Fragment tekstu:
══════
Niezdobyta Drobna Turnia
oraz Strzelecka Turnia na otarcie łez...
Nawet nie zauważyliśmy, kiedy minął nasz pierwszy, urlopowy tydzień pod Tatrami. Był on bardzo owocny pod względem dokonań turystycznych, ponieważ zaliczyliśmy podczas niego cztery nowe szczyty. Po cichu liczyliśmy, że w drugim będzie podobnie. 🙂
Po kilku dniach odpoczynku we wtorek 25 sierpnia mieliśmy po raz trzeci i ostatni pojechać do Starego Smokowca. W planach mieliśmy wyjście na Drobną Turnię czyli na szczyt, który jest mało znany – w internecie też próżno szukać opisów z wyjścia na niego. Pierwotnie mieliśmy iść na niego wcześniej czyli w zeszłą niedzielę, ale wtedy udaliśmy się na Skrajną Nowoleśną Turnię.
Około 7 rano zaparkowaliśmy w pustym Smokowcu i ruszyliśmy na Hrebienok. Nieco ponad pół godziny zajęła nam wędrówka na Smokowieckie Siodełko. Na zielonym szlaku turyści pojawiali się sporadycznie – zdecydowana większość zapewne wykorzystała kolejkę do wjazdu na Hrebienok. Inna kwestia to pogoda, która tego dnia nie była za pewna. Od samego rana na niebie dominowały chmury, które z każdą minutą szczelniej wypełniały niebo :-).
O 7:40 wyruszyliśmy z Hrebienoka Magistralą Tatrzańską w stronę skrzyżowania Rázcestie nad Rainerovou chatou, na którym odbiliśmy na niebieski szlak. Wędrowaliśmy znów tą samą doliną, co ponad tydzień temu. Znów na samym początku szlaku spotkaliśmy tą samą biegającą panią co wcześniej. 🙂
Sprawnie, bo w około półtorej godziny pokonaliśmy Niżni i Pośredni Staroleśny Ogród oraz Staroleśny Potok. Pomimo porannych obaw pogodowych, wypogodziło się i przez chwilę zaczęło nawet świecić słońce. Z Pośredniego Ogrodu całkiem przyzwoicie prezentowała się Strzelecka Turnia.
Tuż przed 9 doszliśmy do miejsca, w którym nasz szlak przecinała Strzelecka Woda. To znaczy przecinała to może za duże słowo, gdyż potok nie był widoczny, bo woda przepływa pod wielkimi kamieniami i wantami. Miejsce to przypominało jedno, wielkie rumowisko skalne. Był to moment, w którym zeszliśmy ze szlaku i skierowaliśmy się do góry tej sterty kamieni.
Pomimo iż kamienie były luźne to wychodziło się nimi bardzo dobrze i już po 5 minutach doszliśmy do skał porośniętych kosodrzewiną. Tutaj ujrzeliśmy Strzelecką Wodę, która przemykała pomiędzy nimi tworząc niewielkie wodospady. Z tego miejsca przy – o dziwo – pięknym nasłonecznieniu bardzo atrakcyjnie wyglądała Skrajna Nowoleśna Turnia, Staroleśny Szczyt, Baniasta Turnia oraz Mała Wysoka.
══════
Surowe dane:
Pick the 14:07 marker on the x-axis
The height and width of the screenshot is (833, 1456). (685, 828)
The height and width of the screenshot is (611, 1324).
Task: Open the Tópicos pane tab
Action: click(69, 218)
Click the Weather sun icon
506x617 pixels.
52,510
══════
Zadania do wykonania:
#1 Streść w dwóch zdaniach relację z wyjścia na Drobną Turnię.
#2 Kontynuuj relację z wyjścia na Drobną Turnię od miejsca, w którym się urywa.

Odpowiedzi:
#1 Relacja opisuje wyjście we wtorek 25 sierpnia ze Starego Smokowca przez Hrebienok i niebieskim szlakiem przez Staroleśny Ogród w stronę mało znanej Drobnej Turni. Mimo porannych chmur wypogodziło się, a tuż przed 9 nastąpiło zejście ze szlaku przy Strzeleckiej Wodzie i podejście rumowiskiem do skał porośniętych kosodrzewiną, skąd pięknie prezentowały się okoliczne szczyty.

#2
W momencie kiedy skończyły się piargi to pojawiła się całkiem wyraźna ścieżka, która przeprowadziła nas przez bramę w Niżnych Strzeleckich Spadach, wyprowadzając nas w dolną część Strzeleckiej Kotliny. Z tego miejsca zobaczyliśmy już naszą Drobną Turnię. Musze przyznać, że z tego miejsca prezentowała się dosyć niepozornie.
Szczyt wydawał się blisko, więc liczyłem że maksymalnie półtorej godziny i będziemy na jego wierzchołku. Odległość do żlebu wydawała się niewielka, tak samo jak i sam żleb, więc nie było powodów by tak nie twierdzić. Problem zaczynała stanowić pogoda, bo chmury ponownie mocniej zagościły na niebie, a to tego szły ich jeszcze nowe zasoby z dołu doliny.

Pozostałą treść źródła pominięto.